The rebrand, unveiled in India on 27 February, 2026, marks a structural shift in business model and identity. Once synonymous with married dating, the company now describes itself as the “premier destination for discreet dating” under a new tagline: Where Desire Meets Discretion.
The pivot is data-driven. Internal figures show that 57 per cent of global sign-ups between 1 January and 31 December, 2025 identified as single: a notable departure from the platform’s married core. The company argues that its community has already evolved beyond its original positioning.

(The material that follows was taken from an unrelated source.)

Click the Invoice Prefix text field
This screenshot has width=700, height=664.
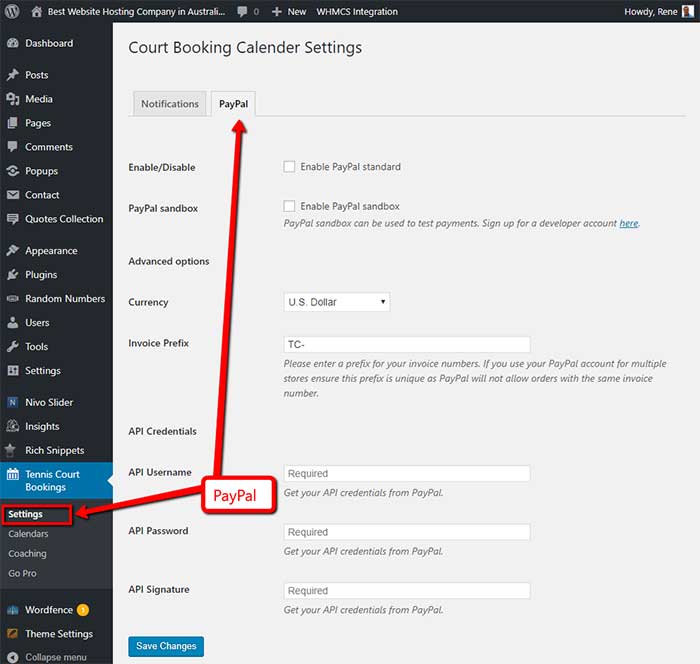[407, 344]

“In an age where our lives have been constantly put on public display, privacy has become the new luxury,” said Ashley Madison chief strategy officer Paul Keable. He framed the platform’s offering as “ethical discretion” for singles, separated, divorced and non-monogamous users seeking private connections.
The shift also taps into wider digital fatigue. A global survey conducted by YouGov for Ashley Madison, covering 13,071 adults across Australia, Brazil, Canada, Germany, India, Italy, Mexico, Spain, Switzerland, the UK and the US, found mounting discomfort with hyper-public online lives.
Among dating app users, 30 per cent cited constant swiping and messaging as a source of fatigue, while 24 per cent pointed to pressure to curate public-facing profiles and early personal disclosure. Some 27 per cent said fears of screenshots or information being shared contributed to exhaustion; an equal share cited unwanted attention.
The retreat from oversharing appears broader. According to the survey, 46 per cent of adults actively try to keep most aspects of their life private online. Only 8 per cent feel comfortable sharing most aspects publicly, while 35 per cent say they are becoming more selective about what they disclose.
Ashley Madison is betting that this cultural recalibration towards controlled visibility can be monetised. By doubling down on privacy infrastructure and reframing itself around discretion rather than infidelity, the company is attempting to convert reputational baggage into a premium proposition.